> [Text extract]
Hello,

I am trying to load a table that is about 200 GiB in size in BigQuery to
Cassandra via a batch job in Beam 2.22.0 on Flink 1.10.1 - the job runs but
fails at random points in time throwing different errors each time - and
not always at the same points in the data (which comes in pretty clean from
BigQuery as far as I can see).

I can see here that there seems to be an invalid query string  (log level
is debug) - do I have a chance to set a retry strategy for the CassandraIO
or is there another way to deal with this situation?

 2020-07-16 16:22:21,926 ERROR org.apache.flink.runtime.operators.BatchTask
                 - Error in task code:  CHAIN MapPartition (MapPartition at
CassandraIO.Write/ParDo(Write)/ParMultiDo(Write)) -> FlatMap (FlatMap at
CassandraIO.Write/ParDo(Write)/ParMultiDo(Write).output) (2/2)
org.apache.beam.sdk.util.UserCodeException:
java.util.concurrent.ExecutionException:
com.datastax.driver.core.exceptions.InvalidQueryException: String didn't
validate.
        at
org.apache.beam.sdk.util.UserCodeException.wrap(UserCodeException.java:36)
        at
org.apache.beam.sdk.io.cassandra.CassandraIO$WriteFn$DoFnInvoker.invokeProcessElement(Unknown
Source)
        at
org.apache.beam.runners.core.SimpleDoFnRunner.invokeProcessElement(SimpleDoFnRunner.java:227)
        at
org.apache.beam.runners.core.SimpleDoFnRunner.processElement(SimpleDoFnRunner.java:186)

> [Direction A]
Answer these questions using the forum post.
(i) About how large is the BigQuery table being loaded?
(ii) On which versions of Beam and Flink does the batch job run?
(iii) What log level is set when the invalid query string is observed?
> [Direction B]
Write out the forum post from "2020-07-16 16:22:21,926 ERROR" to "CassandraIO.Write/ParDo(Write)/ParMultiDo(Write).output) (2/2)", substituting "DataSourceTask" for "BatchTask" wherever it occurs.

Text and element-pointing records:
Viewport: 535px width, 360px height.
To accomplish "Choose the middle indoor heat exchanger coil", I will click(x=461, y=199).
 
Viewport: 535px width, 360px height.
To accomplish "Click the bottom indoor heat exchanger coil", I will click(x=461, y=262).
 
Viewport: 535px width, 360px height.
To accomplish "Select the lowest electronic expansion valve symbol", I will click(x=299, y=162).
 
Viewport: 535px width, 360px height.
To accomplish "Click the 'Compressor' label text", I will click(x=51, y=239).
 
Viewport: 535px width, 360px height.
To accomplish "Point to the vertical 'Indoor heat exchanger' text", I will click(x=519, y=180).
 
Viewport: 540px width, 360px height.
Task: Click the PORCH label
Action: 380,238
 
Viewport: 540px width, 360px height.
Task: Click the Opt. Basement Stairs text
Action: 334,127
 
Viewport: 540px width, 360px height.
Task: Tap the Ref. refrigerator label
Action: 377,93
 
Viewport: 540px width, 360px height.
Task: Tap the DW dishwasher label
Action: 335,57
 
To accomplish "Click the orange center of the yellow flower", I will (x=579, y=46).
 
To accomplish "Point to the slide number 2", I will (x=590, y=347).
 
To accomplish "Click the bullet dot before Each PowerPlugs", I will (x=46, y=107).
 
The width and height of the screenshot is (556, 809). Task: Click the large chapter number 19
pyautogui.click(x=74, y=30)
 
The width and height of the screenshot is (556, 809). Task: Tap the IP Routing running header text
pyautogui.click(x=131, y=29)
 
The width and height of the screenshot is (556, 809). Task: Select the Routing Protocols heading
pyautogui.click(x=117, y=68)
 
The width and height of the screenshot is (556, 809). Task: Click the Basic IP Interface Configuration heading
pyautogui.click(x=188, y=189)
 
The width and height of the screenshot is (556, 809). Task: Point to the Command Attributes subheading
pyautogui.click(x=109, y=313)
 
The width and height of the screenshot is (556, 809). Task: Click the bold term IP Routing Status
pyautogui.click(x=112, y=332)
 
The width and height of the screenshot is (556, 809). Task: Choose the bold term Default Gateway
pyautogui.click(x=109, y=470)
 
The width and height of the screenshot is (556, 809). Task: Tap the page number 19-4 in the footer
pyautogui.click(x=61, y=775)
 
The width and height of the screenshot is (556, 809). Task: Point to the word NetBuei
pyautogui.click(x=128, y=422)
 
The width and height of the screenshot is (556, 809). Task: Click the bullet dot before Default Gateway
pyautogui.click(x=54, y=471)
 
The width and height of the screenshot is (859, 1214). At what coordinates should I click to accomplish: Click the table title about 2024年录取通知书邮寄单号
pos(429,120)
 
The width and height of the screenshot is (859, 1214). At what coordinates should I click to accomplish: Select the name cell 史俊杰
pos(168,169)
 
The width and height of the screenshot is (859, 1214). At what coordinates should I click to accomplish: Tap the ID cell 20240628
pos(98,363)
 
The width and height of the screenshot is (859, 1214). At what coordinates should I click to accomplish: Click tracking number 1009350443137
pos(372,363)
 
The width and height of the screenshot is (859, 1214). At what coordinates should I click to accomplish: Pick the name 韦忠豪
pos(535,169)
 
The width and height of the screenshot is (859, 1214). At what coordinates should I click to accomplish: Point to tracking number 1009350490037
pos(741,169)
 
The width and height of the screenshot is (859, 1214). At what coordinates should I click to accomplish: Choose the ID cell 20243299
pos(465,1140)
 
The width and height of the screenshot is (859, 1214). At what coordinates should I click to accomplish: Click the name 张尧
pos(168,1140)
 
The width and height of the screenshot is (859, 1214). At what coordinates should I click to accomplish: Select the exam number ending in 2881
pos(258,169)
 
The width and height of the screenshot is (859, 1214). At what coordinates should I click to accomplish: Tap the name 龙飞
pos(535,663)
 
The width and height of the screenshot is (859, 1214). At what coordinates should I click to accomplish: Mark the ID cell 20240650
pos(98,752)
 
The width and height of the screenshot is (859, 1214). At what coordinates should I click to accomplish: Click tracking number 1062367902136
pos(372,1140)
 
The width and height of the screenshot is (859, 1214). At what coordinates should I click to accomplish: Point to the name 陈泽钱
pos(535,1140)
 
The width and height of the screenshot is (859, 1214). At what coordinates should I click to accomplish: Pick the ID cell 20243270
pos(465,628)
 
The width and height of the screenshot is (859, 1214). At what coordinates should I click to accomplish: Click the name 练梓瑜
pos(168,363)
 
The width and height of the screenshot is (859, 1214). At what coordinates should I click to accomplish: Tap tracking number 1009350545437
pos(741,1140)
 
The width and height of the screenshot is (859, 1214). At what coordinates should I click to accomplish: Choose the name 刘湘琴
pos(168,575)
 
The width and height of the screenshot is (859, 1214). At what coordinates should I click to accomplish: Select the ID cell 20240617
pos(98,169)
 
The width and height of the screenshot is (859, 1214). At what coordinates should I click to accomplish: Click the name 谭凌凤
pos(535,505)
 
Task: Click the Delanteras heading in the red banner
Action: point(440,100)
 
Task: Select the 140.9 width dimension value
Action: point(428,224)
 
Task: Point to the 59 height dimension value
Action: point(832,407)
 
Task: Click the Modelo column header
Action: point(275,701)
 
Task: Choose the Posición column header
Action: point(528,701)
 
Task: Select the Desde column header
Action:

> [Correct answer A]
(i) About 200 GiB.
(ii) Beam 2.22.0 on Flink 1.10.1.
(iii) Debug.

> [Correct answer B]
2020-07-16 16:22:21,926 ERROR org.apache.flink.runtime.operators.DataSourceTask
                 - Error in task code:  CHAIN MapPartition (MapPartition at
CassandraIO.Write/ParDo(Write)/ParMultiDo(Write)) -> FlatMap (FlatMap at
CassandraIO.Write/ParDo(Write)/ParMultiDo(Write).output) (2/2)